Looking ahead in the code, I see that batch_size is in fact fixed for the whole run. That could mean that each step varies quite a bit in terms of number of tokens. It also means we need to worry about a conversation being too long, but maybe no conversation in the training is? (At least for training on something like H100?)

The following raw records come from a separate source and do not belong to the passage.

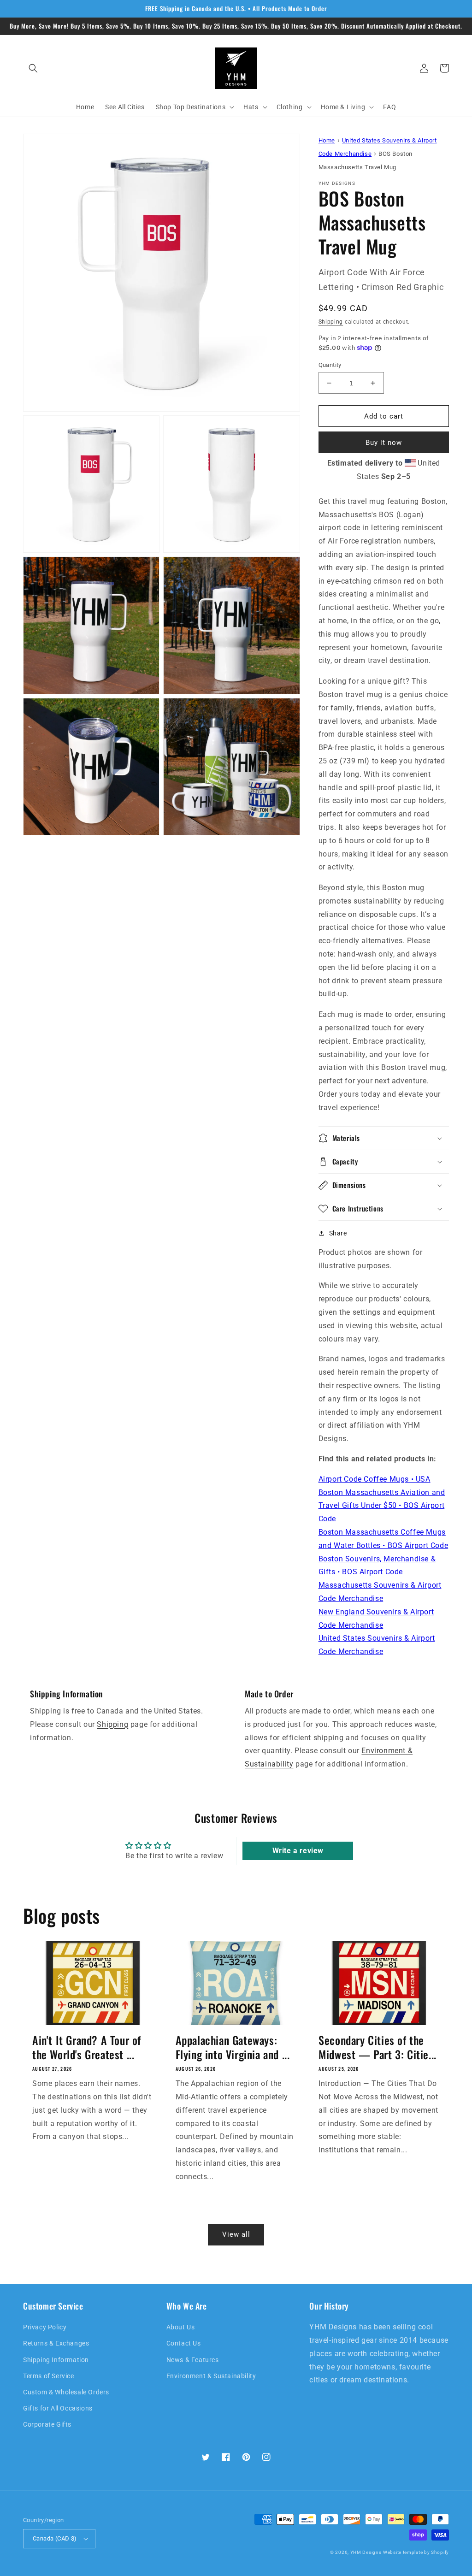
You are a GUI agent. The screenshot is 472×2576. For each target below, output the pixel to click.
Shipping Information (56, 2359)
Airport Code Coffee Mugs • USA (375, 1479)
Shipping (331, 322)
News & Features (192, 2359)
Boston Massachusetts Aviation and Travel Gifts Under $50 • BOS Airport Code (382, 1506)
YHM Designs (366, 2552)
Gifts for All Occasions (58, 2408)
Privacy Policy (44, 2327)
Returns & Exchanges (56, 2343)
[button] (33, 68)
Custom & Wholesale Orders (66, 2392)
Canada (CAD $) (55, 2538)
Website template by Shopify (416, 2552)
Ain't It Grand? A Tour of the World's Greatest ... (86, 2047)
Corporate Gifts (47, 2424)
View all (236, 2234)
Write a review (298, 1850)
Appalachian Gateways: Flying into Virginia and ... (233, 2047)
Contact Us (183, 2343)
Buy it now (384, 442)
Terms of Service (48, 2376)
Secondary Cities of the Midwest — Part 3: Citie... (378, 2047)
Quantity (330, 364)
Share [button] (338, 1233)
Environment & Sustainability (211, 2376)
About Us (180, 2327)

In fact now copying the rest of the code, I see he defaults device_batch_size to 4 with a comment "max to avoid OOM." Not sure if the compute time to adjust batch size per step and/or organize conversations in a way to maximize GPU use is too great to make it worthwhile, or it just wasn't done in this code. One way to do it would be to maintain a small buffer of tokenized conversations and each yield would choose conversations of similar length and return a batch with an appropriate but varying number of rows. However, I wonder if to do training efficiently we want a compiled model and compiled models expect or do best with a fixed batch size. Like if the batch keeps changing shape then it need to rejigger what operations get done to what memory.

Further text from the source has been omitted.